In the data below, which lines hold "Edit"? Copy every one.
─── RECORDS TO USE
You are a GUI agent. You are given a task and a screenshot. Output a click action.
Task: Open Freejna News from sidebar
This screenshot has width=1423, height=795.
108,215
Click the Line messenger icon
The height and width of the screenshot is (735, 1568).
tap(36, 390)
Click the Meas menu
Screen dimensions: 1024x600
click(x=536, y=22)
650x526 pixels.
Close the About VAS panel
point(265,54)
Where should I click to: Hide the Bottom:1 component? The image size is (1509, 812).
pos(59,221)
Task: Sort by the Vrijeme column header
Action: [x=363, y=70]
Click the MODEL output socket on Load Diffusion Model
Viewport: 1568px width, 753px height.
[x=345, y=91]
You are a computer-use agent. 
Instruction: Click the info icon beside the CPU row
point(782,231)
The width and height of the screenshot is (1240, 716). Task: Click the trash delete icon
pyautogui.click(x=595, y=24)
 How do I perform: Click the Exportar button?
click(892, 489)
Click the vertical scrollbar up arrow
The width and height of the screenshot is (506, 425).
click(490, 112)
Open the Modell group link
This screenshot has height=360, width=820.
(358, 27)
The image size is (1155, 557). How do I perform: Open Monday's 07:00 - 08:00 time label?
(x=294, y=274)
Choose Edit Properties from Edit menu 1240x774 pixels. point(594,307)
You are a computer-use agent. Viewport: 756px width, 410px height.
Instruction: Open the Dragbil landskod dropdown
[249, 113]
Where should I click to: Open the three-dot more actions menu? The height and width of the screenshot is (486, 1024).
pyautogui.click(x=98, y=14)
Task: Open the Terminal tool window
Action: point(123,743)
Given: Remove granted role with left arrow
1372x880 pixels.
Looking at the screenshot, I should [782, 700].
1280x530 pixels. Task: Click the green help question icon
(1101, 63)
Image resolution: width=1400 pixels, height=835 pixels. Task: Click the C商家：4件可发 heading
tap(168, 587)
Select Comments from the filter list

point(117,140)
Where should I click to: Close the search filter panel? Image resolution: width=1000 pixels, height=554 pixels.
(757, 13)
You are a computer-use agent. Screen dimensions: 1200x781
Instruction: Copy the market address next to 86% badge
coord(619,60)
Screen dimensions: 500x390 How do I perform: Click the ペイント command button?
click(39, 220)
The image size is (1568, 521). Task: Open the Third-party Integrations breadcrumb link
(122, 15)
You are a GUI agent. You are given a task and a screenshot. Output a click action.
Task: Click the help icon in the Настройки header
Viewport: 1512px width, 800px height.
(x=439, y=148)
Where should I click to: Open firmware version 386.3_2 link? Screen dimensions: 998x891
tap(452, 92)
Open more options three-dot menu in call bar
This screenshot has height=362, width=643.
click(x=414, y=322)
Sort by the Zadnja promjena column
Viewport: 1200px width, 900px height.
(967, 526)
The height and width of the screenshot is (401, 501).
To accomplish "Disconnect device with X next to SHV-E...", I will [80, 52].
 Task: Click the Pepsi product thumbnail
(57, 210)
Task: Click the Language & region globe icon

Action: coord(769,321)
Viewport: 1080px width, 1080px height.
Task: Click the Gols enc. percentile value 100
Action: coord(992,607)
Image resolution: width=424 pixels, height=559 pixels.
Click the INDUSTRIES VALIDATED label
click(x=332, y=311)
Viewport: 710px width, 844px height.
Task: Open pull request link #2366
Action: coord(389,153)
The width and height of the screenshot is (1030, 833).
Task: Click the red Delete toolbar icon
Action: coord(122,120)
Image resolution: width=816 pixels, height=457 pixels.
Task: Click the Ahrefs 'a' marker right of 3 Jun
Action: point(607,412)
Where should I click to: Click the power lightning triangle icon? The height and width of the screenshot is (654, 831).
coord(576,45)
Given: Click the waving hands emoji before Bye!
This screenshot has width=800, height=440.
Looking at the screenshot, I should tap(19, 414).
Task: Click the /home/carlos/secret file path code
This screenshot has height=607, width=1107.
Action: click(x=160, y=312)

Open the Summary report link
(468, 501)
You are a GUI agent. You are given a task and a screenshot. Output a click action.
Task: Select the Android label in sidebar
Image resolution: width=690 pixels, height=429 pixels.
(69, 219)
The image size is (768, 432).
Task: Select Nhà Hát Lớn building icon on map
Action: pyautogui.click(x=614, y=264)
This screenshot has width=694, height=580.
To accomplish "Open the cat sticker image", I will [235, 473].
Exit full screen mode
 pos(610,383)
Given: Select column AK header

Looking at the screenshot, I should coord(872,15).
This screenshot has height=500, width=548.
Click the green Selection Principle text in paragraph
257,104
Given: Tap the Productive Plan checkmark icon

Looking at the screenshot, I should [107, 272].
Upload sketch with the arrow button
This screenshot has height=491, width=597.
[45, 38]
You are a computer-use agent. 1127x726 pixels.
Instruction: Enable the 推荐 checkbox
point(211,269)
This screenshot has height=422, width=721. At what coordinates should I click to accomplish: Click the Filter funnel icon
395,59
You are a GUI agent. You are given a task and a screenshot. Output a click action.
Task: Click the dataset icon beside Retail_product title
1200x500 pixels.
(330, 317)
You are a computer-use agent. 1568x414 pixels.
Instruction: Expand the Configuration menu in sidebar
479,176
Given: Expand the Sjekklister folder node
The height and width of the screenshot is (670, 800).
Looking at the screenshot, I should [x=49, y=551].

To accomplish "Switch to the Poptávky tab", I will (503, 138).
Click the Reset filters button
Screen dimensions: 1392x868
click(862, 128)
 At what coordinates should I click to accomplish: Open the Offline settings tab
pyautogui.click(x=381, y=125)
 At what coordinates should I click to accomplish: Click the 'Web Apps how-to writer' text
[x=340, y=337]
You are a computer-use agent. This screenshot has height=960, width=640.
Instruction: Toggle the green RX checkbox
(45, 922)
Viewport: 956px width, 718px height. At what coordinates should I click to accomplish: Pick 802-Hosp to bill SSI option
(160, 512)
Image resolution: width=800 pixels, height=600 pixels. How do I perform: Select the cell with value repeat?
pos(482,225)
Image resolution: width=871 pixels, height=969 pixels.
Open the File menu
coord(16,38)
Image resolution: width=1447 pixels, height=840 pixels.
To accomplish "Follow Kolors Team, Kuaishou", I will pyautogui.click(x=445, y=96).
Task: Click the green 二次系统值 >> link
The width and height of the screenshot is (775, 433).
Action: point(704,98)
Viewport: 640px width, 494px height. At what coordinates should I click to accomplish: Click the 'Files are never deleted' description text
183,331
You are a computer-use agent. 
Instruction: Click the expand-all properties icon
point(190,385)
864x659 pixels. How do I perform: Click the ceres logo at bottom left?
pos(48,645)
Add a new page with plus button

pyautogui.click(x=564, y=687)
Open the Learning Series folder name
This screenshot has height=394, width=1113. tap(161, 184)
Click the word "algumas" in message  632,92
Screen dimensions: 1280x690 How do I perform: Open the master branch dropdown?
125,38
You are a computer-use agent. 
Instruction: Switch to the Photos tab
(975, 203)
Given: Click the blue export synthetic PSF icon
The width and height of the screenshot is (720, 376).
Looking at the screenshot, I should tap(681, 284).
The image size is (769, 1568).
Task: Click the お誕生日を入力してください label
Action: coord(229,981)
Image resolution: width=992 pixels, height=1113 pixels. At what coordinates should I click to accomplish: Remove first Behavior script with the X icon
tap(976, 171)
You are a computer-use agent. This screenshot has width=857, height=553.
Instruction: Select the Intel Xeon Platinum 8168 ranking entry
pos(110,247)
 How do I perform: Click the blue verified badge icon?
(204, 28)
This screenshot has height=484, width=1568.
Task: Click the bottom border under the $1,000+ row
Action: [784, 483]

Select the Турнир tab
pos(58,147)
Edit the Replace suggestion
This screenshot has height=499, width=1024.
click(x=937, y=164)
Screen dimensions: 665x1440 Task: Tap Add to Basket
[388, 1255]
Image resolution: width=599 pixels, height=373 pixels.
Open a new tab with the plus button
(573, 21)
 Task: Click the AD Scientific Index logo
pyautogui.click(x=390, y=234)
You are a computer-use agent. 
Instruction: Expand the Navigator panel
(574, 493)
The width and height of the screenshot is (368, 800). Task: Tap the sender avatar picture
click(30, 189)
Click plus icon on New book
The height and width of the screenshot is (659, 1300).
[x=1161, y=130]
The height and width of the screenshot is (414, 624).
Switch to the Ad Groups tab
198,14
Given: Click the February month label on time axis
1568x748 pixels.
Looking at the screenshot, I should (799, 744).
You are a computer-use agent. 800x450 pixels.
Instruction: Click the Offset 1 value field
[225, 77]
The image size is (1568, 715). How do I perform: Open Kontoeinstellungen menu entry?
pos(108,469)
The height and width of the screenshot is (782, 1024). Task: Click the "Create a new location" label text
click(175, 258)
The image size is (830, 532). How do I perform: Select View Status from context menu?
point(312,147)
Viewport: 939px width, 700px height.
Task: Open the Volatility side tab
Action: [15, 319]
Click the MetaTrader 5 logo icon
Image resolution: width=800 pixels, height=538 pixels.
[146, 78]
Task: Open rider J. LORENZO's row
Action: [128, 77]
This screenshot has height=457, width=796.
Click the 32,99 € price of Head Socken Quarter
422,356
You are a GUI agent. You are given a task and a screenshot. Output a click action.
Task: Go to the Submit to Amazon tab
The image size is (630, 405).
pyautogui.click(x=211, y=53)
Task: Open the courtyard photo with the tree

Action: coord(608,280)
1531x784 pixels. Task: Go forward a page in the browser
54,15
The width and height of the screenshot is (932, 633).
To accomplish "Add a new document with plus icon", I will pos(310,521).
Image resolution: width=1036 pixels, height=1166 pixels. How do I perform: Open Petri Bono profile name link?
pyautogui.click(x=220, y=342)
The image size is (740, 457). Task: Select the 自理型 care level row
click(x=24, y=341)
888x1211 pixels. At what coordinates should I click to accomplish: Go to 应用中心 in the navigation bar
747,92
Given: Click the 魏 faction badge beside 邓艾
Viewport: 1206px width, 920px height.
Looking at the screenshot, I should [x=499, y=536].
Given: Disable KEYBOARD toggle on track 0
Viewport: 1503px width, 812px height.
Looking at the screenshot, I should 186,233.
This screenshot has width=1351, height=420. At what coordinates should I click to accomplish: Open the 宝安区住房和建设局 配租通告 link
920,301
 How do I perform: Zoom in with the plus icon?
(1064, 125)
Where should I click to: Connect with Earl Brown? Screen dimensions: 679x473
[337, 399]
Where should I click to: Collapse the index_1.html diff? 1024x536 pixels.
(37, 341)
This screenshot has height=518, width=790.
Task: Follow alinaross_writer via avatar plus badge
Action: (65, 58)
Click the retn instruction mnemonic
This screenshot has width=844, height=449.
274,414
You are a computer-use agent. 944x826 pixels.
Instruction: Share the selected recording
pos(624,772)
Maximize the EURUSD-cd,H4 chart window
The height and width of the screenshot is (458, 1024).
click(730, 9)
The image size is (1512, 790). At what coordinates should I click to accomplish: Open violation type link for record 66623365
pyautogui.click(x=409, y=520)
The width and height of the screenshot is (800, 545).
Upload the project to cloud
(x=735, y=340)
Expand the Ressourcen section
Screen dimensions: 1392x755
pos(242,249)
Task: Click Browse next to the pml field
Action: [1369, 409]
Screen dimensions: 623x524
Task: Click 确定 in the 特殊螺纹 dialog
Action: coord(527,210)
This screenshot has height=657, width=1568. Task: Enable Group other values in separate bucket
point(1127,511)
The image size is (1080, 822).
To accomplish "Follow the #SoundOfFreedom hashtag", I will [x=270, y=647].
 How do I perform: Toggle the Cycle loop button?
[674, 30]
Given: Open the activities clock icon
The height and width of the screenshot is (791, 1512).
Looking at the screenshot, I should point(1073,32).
──────
**SOLUTION BELOW**
Choose Edit Properties from Edit menu 1240x774 pixels. point(594,307)
Edit the Replace suggestion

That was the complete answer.